リビングテーブルの制作依頼です。
当初、「材はクリ。サイズはw : 1,000mm × D : 500 × H : 450。デザインは任せます。6月中に欲しい。」とのこと。デザインは任せますと言われてもそれなりに納得してもらいたいものです。で、5度傾斜の留め隠し蟻組みや天秤差しなどのデザインを4点提案したものの「板作りは好きではない。トチのサイドテーブルのデザインが気に入っている」。お任せデザインでも具体的なイメージ提案は必要ですね。
トチのサイドテーブルの天板と脚の組みは三方留め風。天板には脚の4分の1サイズの枘と斜面接着、懸念される天板内側への倒れ込みは横桟が入るために強度は確保されます。留め隠し蟻組みや天秤差しは精度が必要なのは当然ですが、組んでしまえば強度は全く問題ありません。
ところが今回はデザイン上横桟(幕板)は入れたくない。対角線に桟を通そうとすると蟻桟の高さで視界に入ってしまう‥‥。最終的に隅木を枘組することにしました。
神経ピリピリの制作
図面ではどんな形状も描くことが出来ますが、制作する段になると加工順を頭に置き、ひとつひとつの部材に加工精度が求められます。天板への脚と隅木の枘穴加工も手作業です。もっともピリピリするのは40mm厚の天板と45mm角の脚の傾斜面切削です。傾斜角は51.5度。天板と脚ともに傾斜盤で切削したい。天板の切削は可能だろうか??
天板の4辺はRをデザインしており、脚の位置は30mmずつ内に入っています。そのため先ず4角を落とし≒85mm × 40の小さな面を傾斜盤のガイドに沿わせながら51.5度の切削をすることになります。材の保持と緊張で汗が流れます。切削をなんとか終わらせるとヘナヘナです。傾斜盤でのこの加工はこのサイズが限界です。

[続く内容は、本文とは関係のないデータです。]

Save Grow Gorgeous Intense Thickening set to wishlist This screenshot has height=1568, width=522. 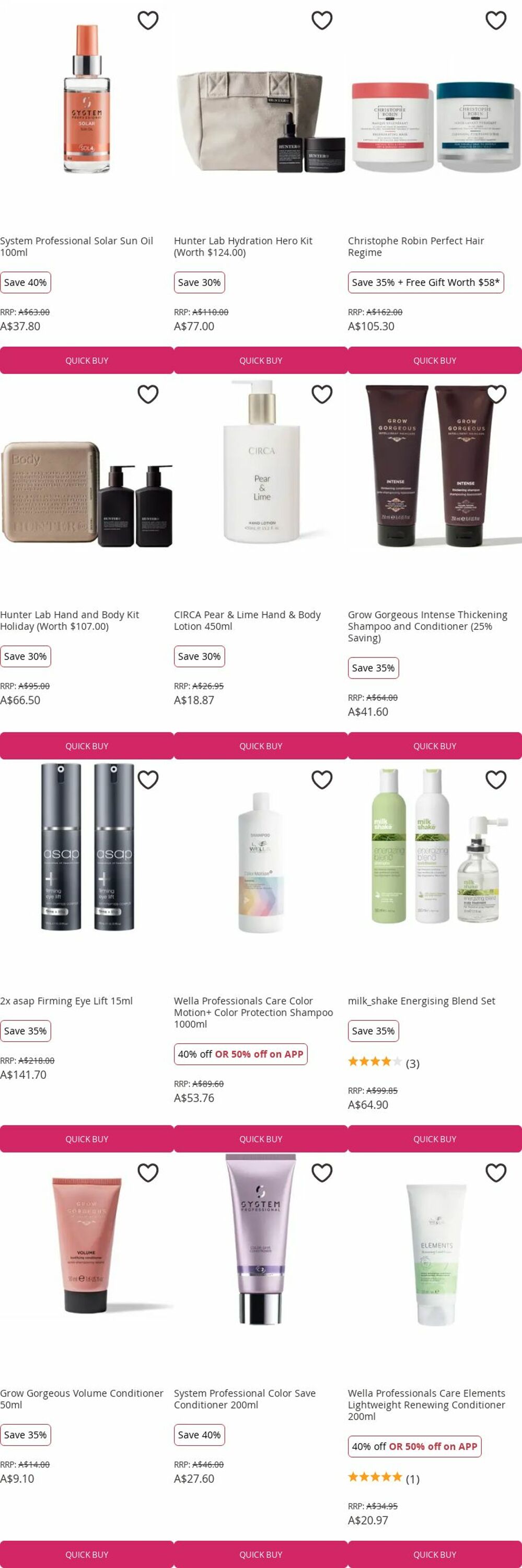496,395
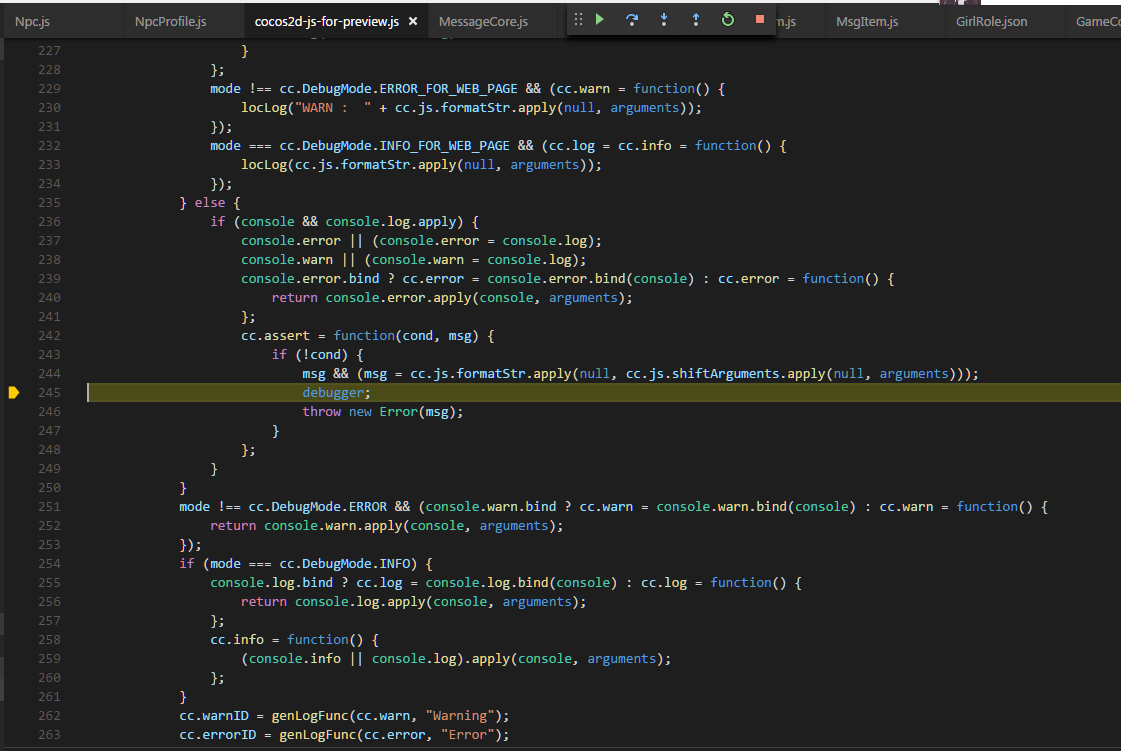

脚の傾斜切削は問題ありませんが、枘の男木があるため天板との当たりを確認することが出来ません。試作用に脚と同サイズを用意して同じ加工をして男木を取り除けば確認できます。
天板4辺のR加工は3次曲面となるため手鉋の切削になります。脚との接着面は0.5mmほど残し組み終えてから仕上げることになります。
隅木は量産椅子のフレーム固定などに使われています。ビス留めですが。わたしはビスが不得意なので枘組みとしています。内側への脚の倒れ込みの補強となるため12mm × 35mm × 30mm長の枘構成です。脚、天板との組み固定ではクランプ締めするため隅木のR加工は組み上げてからシコシコと南京鉋で切削することになります。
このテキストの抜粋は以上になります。